| DATA SECTION |
● ● ● ●

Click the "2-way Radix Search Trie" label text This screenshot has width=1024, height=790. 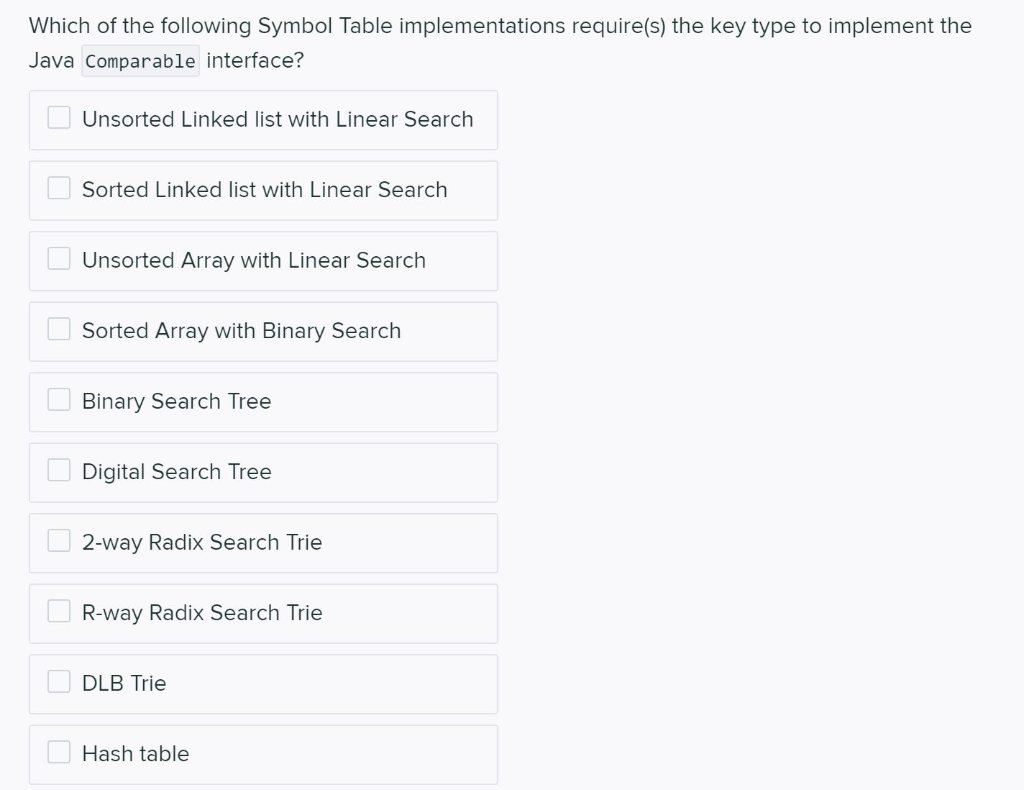coord(202,542)
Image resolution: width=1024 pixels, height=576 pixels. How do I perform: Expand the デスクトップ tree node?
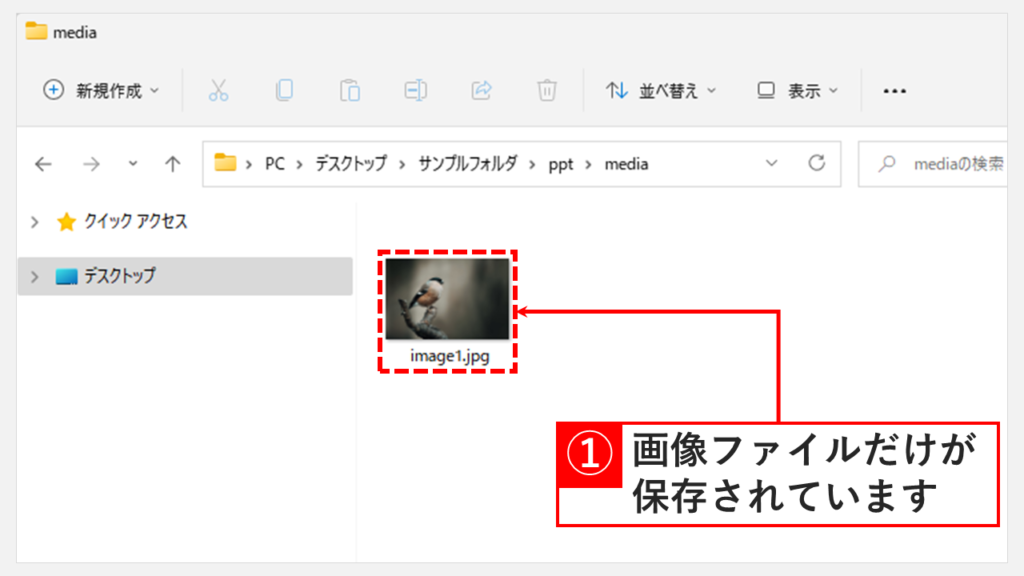point(35,276)
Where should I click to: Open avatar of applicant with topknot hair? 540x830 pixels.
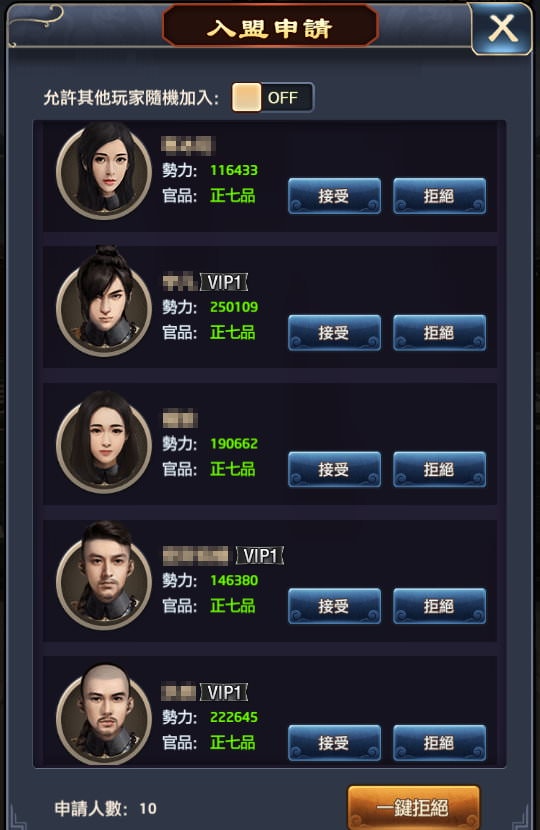pyautogui.click(x=104, y=302)
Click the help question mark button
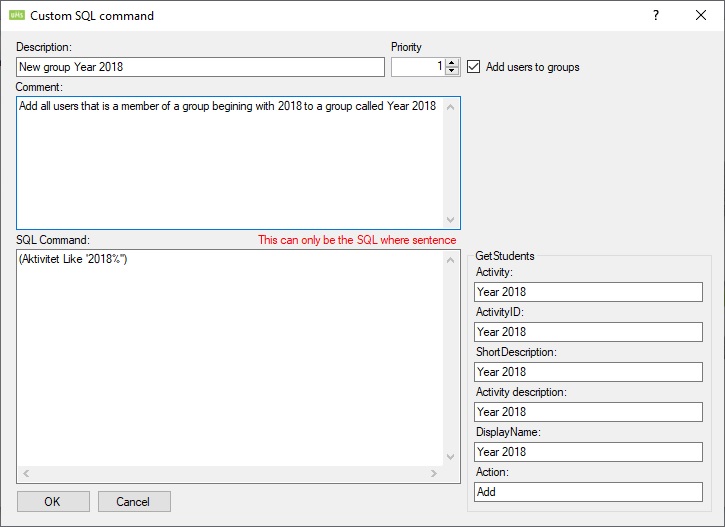The image size is (725, 527). pyautogui.click(x=656, y=16)
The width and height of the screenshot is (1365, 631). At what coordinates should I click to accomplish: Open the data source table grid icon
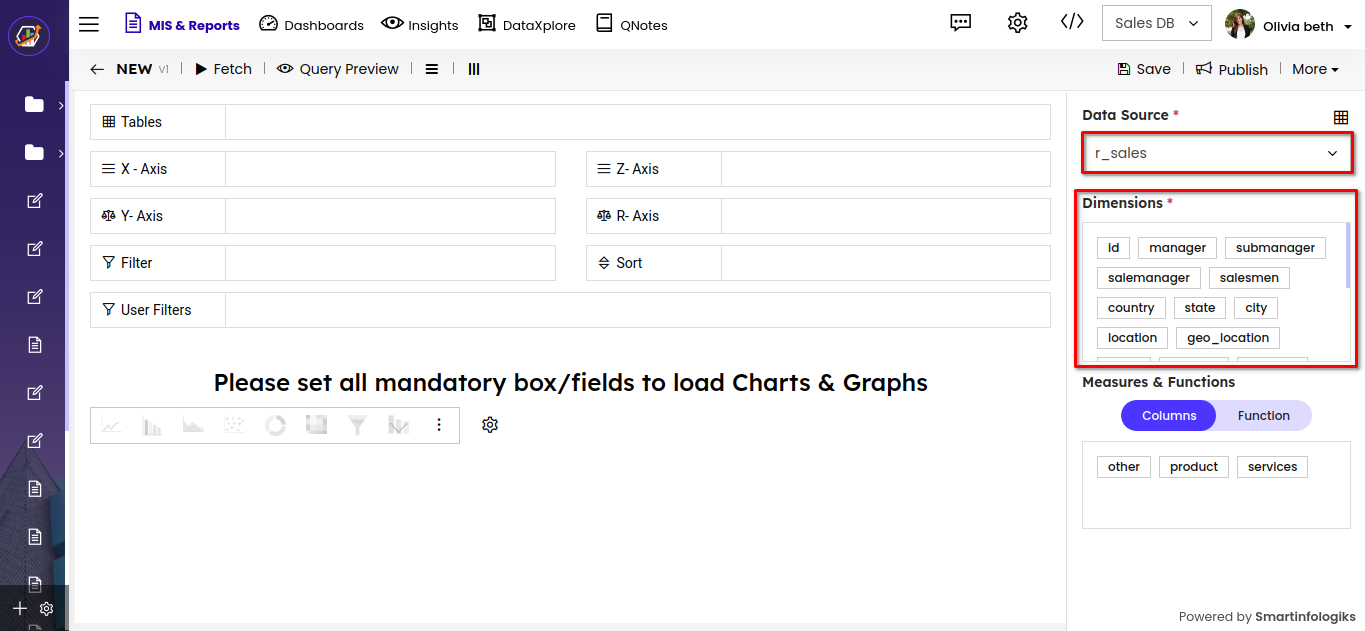click(1341, 117)
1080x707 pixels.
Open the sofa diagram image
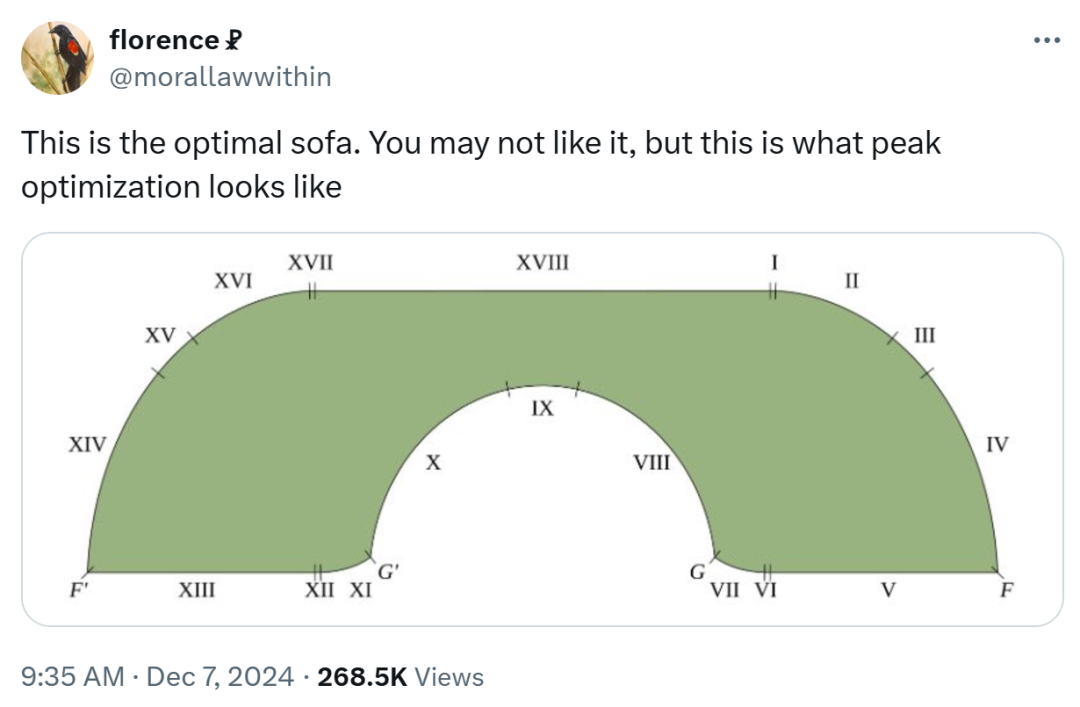[x=542, y=429]
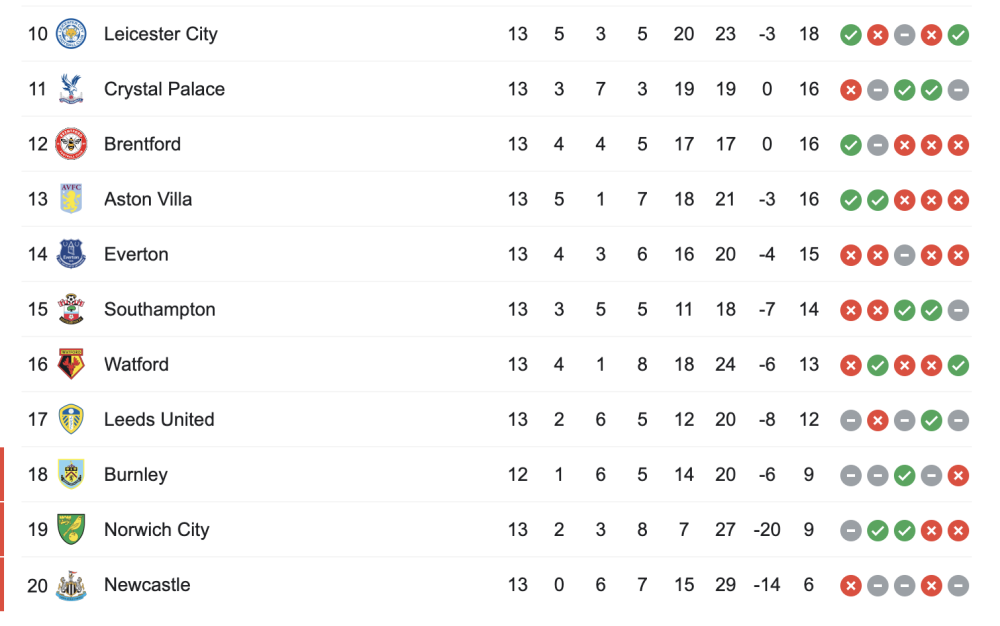The height and width of the screenshot is (626, 1000).
Task: Select Leicester City's most recent win icon
Action: pos(958,35)
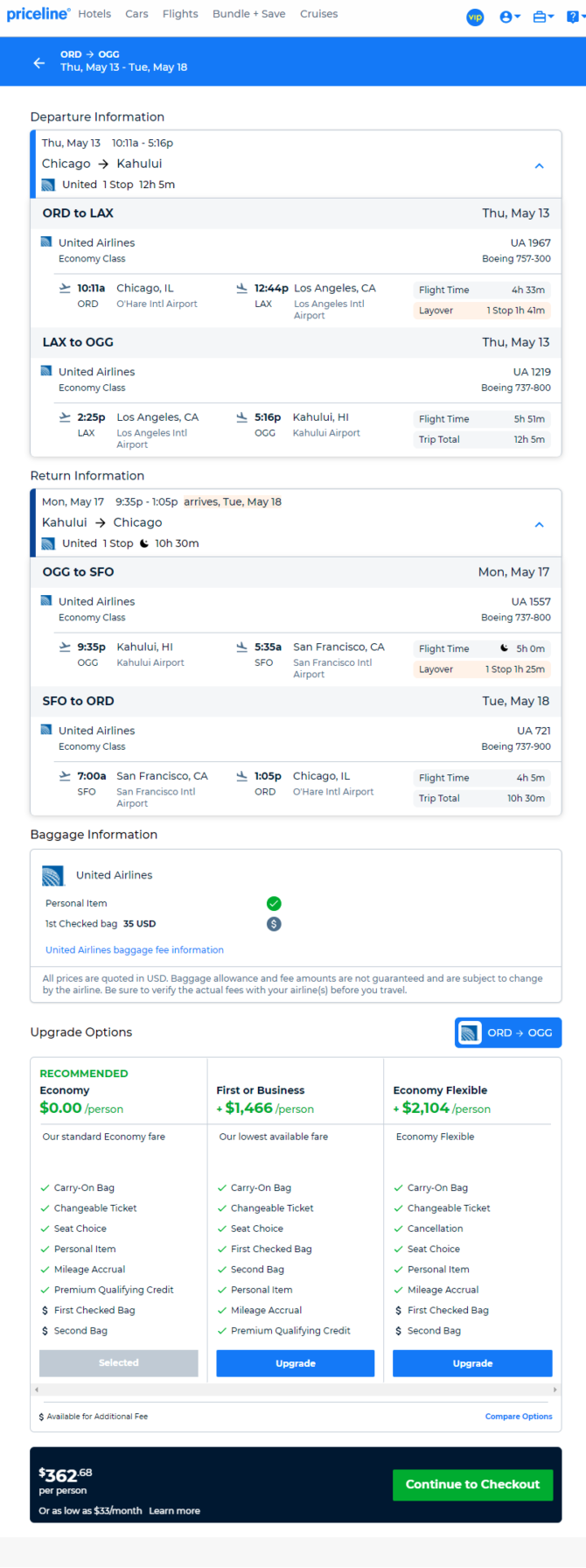Click the green personal item checkmark icon
Viewport: 586px width, 1568px height.
point(274,904)
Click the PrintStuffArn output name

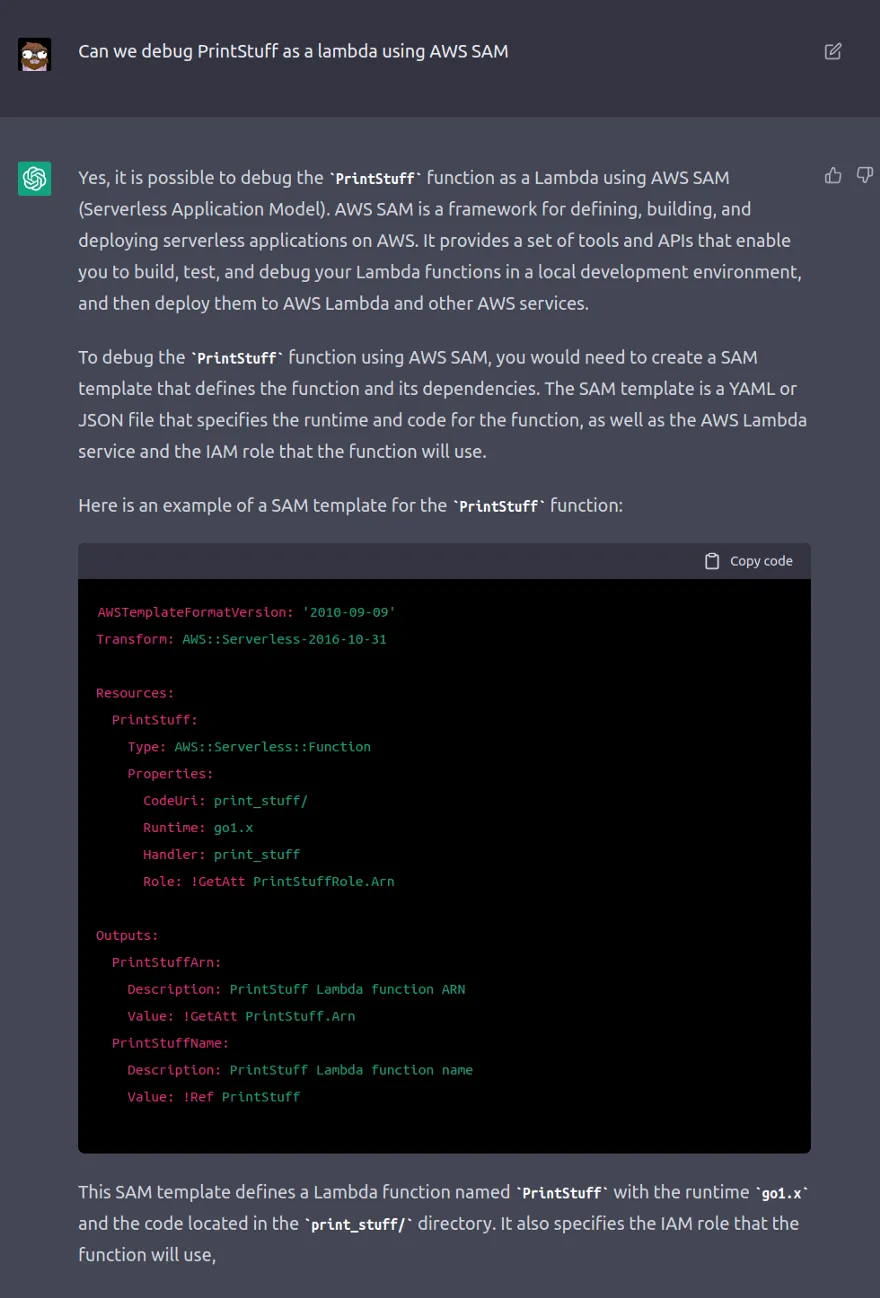pos(166,962)
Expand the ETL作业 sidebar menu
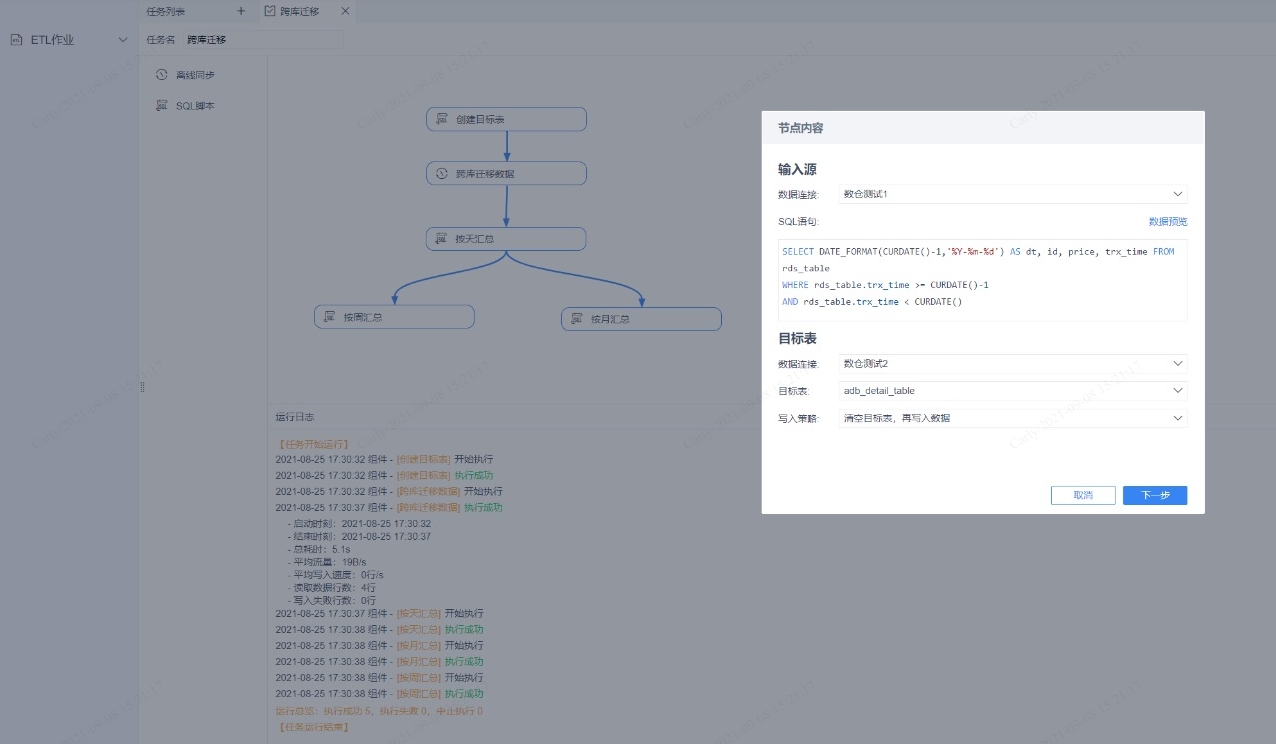 123,40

● ● ● ●

| WORK TASK |
Exactly the lines from the one with "1080x707 pixels." to the last line of the listing are wanted, both ends included and pictures excluded.

| OUTPUT BELOW |
1080x707 pixels.
Open the sofa diagram image
[x=542, y=429]
The height and width of the screenshot is (626, 1000).
Task: Select Leicester City's most recent win icon
Action: pos(958,35)
Click the green personal item checkmark icon
Viewport: 586px width, 1568px height.
point(274,904)
Click the PrintStuffArn output name

pos(166,962)
Expand the ETL作业 sidebar menu
 123,40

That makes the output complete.